Note that in both crashes there is another thread running that is trying to lock the logging context mutex and in both cases that locking attempt is made from the same call site:
(gdb) frame 3
#3 0x00007f9490d6619c in isc_log_doit (lctx=0x1da1060, category=0x7f9490fadfd0, module=0x677730,
level=1, write_once=false, format=0x4649d8 "now using logging configuration from config file",
args=0x7f9489296480) at log.c:1537
This call site is inside load_configuration()
, right after a call to isc_logconfig_use()
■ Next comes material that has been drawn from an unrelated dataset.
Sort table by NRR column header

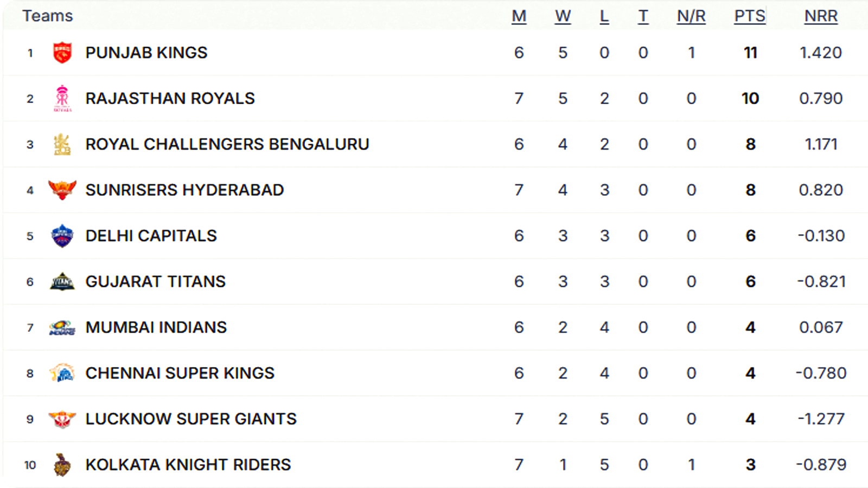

, which contains a call to isc_logconfig_destroy()
.
I believe the crash happens upon startup and the order of events is as follows:
-
Thread A (the crashing thread) tries to log a message using the default logging configuration. It reaches
isc_log_doit()
, locks the logging context mutex and fetches the pointer to the default logging configuration fromlctx->logconfig
. -
Thread B is in the process of loading configuration. It calls
isc_logconfig_use()
to replace the default logging configuration with the configured one. This causesisc_logconfig_destroy()
to destroy the default logging configuration in the process. -
Thread A continues its attempt to log the requested message, but the default logging configuration is already destroyed and a segmentation fault occurs.
Note that before !2791 (merged), isc_logconfig_use()
was holding the logging context mutex while updating lctx->logconfig
, so the logging configuration could never be replaced while a message was being logged by another thread. !2791 (merged) replaced the LOCK()/UNLOCK()
call in that location with a call to atomic_exchange_acq_rel()
, allowing isc_logconfig_destroy()
to be called while it was still in use by another thread.
This is a race between threads, it is not exploitable.